## THINGS TO DO:
**a.** In the passage on iron precipitation from leach solution, what range of ferric ion concentration does making the first tank larger help establish?
**b.** Reproduce the passage on iron precipitation word for word, starting at "As the pH is" and ending at "between adjacent tanks.".
**c.** Take the passage on iron precipitation further, picking up after its final sentence.

** Begin PROVIDED PASSAGE **

As the pH is lowered from tank to tank, the increased amount of seed particles offsets the lower pH and keeps the precipitate crystalline, and overcomes the reduction in precipitation kinetics. At the same time, the lower pH redissolves precipitated metal value and inhibits further co-precipitation. Once precipitated, the crystalline iron hydroxide or oxide is kinetically stable enough that the lower pH in the end tanks does not significantly redissolve the iron. The pH may be selected from the range 5.5 to 0.5, but at ambient temperatures, is preferably initiated at a pH of about 3.5, and the lowering of the pH from tank to adjacent tank may be any step but is preferably either 0.5 to 1.0 between adjacent tanks.

In one embodiment, the tanks may be arranged in series such that the first tank is larger than subsequent tanks to allow for greater residence time in the first tank, therefore establishing a ferric ion concentration in the range of from 0.1 to 10 g/L in a shorter period of time. The solution entering the tanks may be at ambient temperature, preferably as a result of a leach process conducted at ambient temperature. When the solution is at ambient temperature, it has been found that it is preferred to initiate precipitation of the iron at a pH of greater than 3 and to steadily reduce the pH in subsequent tanks in order to minimise nickel and cobalt losses. The process may be maintained at the ambient temperature through the iron precipitation stage.

In some circumstances, the PLS may be at elevated temperatures of up to 100°C and in such circumstances, iron may be precipitated as oxide or hydroxide at lower pHs, for example from about 1.8 to 2.4..

** End PROVIDED PASSAGE **
** Begin GIVEN ENTRIES **

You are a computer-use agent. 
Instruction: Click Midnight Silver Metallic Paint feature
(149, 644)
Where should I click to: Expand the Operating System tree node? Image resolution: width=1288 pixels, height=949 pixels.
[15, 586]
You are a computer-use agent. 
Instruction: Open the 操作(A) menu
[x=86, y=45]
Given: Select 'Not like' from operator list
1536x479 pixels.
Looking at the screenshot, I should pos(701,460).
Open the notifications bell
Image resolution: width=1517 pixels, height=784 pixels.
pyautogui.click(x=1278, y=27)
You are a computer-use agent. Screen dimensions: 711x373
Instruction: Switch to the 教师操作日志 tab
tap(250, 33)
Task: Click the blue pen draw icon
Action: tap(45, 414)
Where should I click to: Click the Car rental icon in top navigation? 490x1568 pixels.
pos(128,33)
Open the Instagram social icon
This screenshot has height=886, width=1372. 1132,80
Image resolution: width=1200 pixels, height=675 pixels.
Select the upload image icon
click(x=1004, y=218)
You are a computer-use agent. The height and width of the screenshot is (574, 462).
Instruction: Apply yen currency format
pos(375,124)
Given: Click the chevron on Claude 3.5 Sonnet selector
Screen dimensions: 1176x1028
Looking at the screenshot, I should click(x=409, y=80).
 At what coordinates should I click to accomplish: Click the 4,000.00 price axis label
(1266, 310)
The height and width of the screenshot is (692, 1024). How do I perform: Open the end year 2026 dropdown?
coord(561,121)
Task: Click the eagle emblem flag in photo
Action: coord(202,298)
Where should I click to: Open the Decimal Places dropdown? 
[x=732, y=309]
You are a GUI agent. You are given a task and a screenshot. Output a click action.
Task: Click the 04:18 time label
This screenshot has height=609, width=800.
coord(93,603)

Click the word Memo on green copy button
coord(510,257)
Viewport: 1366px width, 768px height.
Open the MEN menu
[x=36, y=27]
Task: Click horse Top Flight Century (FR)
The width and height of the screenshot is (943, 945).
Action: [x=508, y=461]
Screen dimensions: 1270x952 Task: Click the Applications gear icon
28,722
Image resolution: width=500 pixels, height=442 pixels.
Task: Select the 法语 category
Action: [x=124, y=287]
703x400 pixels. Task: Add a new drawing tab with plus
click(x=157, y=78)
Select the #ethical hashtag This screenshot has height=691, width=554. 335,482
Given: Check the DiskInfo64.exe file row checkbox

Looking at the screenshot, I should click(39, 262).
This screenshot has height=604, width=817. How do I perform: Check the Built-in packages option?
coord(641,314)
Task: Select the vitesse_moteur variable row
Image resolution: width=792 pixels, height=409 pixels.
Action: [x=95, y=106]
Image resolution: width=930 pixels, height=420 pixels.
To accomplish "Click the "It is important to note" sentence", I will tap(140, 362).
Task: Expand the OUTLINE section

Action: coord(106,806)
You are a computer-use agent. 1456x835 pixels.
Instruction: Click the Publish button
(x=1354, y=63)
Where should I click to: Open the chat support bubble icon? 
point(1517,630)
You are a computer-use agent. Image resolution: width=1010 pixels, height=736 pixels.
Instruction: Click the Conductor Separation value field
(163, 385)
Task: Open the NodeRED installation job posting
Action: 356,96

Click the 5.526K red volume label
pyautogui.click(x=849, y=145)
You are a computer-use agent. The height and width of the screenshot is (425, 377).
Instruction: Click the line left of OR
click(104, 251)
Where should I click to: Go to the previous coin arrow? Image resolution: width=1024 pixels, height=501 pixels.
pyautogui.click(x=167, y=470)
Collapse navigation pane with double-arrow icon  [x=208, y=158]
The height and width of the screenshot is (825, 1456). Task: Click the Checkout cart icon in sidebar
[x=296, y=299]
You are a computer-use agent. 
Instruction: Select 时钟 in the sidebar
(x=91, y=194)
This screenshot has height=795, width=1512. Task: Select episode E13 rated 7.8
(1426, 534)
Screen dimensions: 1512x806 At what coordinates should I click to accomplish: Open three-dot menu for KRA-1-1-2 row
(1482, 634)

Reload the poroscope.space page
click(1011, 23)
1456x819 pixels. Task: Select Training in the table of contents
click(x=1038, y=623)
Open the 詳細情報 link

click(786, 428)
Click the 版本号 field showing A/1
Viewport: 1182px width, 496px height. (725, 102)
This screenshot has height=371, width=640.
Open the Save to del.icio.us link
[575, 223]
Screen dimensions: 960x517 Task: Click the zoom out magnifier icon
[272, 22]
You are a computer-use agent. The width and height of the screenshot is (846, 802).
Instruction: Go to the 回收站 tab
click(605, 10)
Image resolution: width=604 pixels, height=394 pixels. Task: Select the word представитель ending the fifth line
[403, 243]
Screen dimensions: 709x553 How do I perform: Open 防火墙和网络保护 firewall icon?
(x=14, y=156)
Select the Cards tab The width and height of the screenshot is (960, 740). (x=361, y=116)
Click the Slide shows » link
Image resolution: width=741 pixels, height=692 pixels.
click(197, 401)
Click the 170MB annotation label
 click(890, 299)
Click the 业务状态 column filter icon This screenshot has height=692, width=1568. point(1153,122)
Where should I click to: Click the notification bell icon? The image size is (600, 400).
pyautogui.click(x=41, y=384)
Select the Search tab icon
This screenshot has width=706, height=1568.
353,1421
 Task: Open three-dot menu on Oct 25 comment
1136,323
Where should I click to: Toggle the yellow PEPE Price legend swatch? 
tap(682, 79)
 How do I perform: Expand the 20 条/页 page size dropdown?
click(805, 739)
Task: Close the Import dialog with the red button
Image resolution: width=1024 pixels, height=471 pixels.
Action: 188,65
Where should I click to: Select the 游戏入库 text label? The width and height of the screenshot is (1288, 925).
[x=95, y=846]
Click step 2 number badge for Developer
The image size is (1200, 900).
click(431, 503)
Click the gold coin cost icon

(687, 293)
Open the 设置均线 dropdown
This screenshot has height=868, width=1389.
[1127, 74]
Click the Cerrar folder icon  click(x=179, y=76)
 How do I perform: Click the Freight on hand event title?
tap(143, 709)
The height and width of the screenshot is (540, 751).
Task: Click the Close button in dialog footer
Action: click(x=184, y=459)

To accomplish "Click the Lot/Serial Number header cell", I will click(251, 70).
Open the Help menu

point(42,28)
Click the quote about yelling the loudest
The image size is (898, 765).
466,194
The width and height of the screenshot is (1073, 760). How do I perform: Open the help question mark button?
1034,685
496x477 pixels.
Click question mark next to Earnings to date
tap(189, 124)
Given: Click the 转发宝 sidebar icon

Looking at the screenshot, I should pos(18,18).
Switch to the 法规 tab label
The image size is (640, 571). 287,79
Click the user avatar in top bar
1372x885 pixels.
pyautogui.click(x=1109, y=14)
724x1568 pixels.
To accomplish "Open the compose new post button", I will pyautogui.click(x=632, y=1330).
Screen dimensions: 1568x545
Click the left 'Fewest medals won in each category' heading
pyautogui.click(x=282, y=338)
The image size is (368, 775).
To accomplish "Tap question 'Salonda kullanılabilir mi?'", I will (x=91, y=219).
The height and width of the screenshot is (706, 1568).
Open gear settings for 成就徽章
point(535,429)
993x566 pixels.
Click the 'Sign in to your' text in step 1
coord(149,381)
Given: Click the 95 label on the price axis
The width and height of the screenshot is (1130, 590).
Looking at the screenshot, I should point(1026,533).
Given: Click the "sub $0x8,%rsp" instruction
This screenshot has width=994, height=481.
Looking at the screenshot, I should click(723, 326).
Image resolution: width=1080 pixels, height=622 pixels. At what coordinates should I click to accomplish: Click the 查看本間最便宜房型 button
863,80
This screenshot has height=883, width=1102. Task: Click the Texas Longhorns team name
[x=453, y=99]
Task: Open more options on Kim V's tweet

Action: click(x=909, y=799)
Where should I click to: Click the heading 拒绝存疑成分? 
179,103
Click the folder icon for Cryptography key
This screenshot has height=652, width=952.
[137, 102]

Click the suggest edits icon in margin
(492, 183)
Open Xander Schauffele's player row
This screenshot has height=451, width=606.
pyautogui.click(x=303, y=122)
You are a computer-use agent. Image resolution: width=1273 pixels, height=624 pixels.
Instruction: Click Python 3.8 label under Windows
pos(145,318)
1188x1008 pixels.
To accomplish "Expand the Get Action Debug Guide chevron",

** End GIVEN ENTRIES **

## RESPONSES BY TASK:
**a.** From 0.1 to 10 g/L

**b.**
As the pH is lowered from tank to tank, the increased amount of seed particles offsets the lower pH and keeps the precipitate crystalline, and overcomes the reduction in precipitation kinetics. At the same time, the lower pH redissolves precipitated metal value and inhibits further co-precipitation. Once precipitated, the crystalline iron hydroxide or oxide is kinetically stable enough that the lower pH in the end tanks does not significantly redissolve the iron. The pH may be selected from the range 5.5 to 0.5, but at ambient temperatures, is preferably initiated at a pH of about 3.5, and the lowering of the pH from tank to adjacent tank may be any step but is preferably either 0.5 to 1.0 between adjacent tanks.

**c.**
Most preferably, the iron is precipitated as goethite at ambient temperature by controlling the pH in the first tank to be in the range of from 3.0 to 5.0 and subsequently lowering the pH in each confluent tank by approximately 0.5 to 1.0, such that the resulting precipitated iron hydroxide or oxide contains less than 0.05% by weight of the metal value, preferably less than 0.01 %, and overall, there are losses of metal values below 5% by weight.

The iron hydroxide or oxide particles that are maintained in the solution may act as seeds for crystal formation. Crystal growth is enhanced with the addition of an iron hydroxide or oxide seed and nucleation is inhibited. By operating the tanks at a low ferric ion content, for example 1 g/L at ambient temperature, favours crystal growth over nucleation and the ferric ion will precipitate as a relatively crystalline iron hydroxide or oxide. Preferably, a concentration of iron hydroxide or oxide particles equivalent to between 1 and

10 times the amount of iron precipitated from the PLS is maintained in the solution, which can act as a seed for iron formation.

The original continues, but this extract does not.